» ENTRIES SUPPLIED:
------------------------

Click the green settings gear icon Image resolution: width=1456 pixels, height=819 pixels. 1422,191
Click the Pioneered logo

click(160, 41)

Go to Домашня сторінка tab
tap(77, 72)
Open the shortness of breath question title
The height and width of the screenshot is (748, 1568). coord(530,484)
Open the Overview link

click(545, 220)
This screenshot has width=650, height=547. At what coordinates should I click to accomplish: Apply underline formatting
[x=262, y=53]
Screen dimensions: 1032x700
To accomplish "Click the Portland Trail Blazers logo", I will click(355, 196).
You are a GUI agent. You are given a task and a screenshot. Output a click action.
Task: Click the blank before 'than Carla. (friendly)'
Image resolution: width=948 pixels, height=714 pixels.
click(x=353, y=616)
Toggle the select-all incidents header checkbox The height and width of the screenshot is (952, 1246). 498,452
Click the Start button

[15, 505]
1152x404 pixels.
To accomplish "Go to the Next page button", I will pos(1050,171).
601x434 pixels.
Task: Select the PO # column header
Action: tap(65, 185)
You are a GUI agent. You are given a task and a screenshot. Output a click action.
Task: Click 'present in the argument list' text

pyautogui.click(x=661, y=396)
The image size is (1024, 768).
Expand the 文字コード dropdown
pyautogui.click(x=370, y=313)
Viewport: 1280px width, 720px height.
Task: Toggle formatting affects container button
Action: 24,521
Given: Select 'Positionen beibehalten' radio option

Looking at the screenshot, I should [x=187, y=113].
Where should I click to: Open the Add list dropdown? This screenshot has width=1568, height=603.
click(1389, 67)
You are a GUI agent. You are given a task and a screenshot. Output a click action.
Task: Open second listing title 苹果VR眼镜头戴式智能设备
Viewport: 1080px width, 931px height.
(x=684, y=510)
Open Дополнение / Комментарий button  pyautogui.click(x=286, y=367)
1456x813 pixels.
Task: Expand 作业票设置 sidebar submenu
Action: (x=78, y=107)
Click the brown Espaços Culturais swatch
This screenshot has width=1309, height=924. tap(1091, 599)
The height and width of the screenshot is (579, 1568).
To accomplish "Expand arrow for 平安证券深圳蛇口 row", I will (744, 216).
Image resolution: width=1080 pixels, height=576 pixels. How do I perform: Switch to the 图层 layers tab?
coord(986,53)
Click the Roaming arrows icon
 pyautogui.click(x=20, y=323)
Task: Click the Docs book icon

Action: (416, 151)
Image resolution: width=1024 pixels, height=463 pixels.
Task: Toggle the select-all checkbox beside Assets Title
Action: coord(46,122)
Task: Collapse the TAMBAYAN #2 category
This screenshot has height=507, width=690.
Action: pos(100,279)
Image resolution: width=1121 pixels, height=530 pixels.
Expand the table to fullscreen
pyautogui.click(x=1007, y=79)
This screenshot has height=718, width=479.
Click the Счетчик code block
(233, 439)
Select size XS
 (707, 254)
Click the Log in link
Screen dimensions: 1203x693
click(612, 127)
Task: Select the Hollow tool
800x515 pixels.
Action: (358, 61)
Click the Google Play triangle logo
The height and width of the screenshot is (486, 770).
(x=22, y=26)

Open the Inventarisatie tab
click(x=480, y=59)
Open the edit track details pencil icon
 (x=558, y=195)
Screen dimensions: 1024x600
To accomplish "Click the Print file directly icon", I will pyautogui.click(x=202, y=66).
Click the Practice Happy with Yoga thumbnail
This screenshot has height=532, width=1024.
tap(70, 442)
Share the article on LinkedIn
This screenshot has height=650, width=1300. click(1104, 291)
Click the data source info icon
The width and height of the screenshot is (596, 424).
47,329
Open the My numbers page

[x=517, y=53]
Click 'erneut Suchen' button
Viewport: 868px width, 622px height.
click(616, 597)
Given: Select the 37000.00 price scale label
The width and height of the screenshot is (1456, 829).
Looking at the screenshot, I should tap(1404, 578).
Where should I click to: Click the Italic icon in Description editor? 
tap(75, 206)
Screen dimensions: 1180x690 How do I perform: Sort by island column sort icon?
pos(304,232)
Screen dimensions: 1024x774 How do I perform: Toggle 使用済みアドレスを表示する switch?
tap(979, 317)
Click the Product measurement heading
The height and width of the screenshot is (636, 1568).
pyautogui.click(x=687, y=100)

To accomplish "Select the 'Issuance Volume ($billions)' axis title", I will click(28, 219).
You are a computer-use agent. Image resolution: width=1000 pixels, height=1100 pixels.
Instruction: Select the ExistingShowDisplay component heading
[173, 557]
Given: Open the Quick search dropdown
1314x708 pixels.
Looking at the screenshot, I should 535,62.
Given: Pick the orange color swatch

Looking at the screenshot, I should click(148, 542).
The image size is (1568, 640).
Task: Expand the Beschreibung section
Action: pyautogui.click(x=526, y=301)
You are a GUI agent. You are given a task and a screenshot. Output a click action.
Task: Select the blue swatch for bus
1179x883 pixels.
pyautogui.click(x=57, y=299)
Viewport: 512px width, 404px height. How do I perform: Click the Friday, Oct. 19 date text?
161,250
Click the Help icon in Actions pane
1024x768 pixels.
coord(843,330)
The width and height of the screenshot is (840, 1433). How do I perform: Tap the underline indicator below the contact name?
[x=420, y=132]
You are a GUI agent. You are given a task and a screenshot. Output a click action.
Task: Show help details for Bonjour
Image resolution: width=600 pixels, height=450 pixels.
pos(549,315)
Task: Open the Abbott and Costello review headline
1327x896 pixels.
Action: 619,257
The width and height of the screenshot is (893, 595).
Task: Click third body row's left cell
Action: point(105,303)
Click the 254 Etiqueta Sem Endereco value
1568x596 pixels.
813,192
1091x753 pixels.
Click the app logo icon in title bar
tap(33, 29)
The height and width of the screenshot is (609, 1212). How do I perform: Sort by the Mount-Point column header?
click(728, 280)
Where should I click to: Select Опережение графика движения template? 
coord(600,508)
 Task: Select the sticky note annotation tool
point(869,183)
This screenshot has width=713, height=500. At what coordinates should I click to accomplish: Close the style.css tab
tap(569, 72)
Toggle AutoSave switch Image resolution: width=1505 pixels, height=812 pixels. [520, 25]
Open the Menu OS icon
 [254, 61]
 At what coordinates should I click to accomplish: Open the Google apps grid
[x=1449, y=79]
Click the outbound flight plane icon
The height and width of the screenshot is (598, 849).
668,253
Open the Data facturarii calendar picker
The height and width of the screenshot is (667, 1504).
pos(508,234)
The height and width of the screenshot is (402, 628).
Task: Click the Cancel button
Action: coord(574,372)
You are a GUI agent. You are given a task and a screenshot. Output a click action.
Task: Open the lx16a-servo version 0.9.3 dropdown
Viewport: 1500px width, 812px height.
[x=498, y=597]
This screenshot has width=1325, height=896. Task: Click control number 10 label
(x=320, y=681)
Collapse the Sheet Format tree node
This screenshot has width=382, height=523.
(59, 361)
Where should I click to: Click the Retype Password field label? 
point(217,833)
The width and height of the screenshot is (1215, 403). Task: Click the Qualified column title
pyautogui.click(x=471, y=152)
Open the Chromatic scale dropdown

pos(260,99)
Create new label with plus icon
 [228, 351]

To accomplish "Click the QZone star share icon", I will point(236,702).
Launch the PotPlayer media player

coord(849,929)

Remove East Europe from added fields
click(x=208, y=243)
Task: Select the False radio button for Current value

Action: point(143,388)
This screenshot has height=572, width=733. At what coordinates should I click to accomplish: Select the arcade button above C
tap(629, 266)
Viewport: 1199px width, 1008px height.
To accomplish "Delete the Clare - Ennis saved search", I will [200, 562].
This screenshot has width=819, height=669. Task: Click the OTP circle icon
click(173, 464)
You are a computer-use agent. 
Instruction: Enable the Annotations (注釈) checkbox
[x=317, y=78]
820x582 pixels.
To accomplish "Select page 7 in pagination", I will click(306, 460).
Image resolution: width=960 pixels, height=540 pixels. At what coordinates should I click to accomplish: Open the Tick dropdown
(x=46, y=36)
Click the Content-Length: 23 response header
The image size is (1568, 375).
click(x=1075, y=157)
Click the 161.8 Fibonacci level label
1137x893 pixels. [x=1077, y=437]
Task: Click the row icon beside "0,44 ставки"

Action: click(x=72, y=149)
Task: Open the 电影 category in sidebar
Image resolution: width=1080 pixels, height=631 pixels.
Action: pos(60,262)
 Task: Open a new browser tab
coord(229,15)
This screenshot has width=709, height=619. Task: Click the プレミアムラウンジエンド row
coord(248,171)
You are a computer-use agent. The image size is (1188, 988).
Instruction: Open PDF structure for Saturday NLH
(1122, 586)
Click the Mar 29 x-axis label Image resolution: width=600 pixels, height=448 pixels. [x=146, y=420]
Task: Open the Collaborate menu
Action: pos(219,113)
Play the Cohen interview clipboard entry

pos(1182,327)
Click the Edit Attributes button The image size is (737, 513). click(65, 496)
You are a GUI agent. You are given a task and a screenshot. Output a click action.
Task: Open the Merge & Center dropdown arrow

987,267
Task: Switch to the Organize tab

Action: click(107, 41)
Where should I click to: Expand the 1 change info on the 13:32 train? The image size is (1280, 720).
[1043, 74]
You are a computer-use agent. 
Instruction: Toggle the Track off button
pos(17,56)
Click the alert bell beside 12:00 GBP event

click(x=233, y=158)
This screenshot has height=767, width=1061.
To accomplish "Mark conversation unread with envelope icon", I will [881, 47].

------------------------

» WHAT TO PRODUCE: Search the listing above for the string "category" and copy each line that has it.

» TASK ANSWER:
Task: Collapse the TAMBAYAN #2 category
Task: Open the 电影 category in sidebar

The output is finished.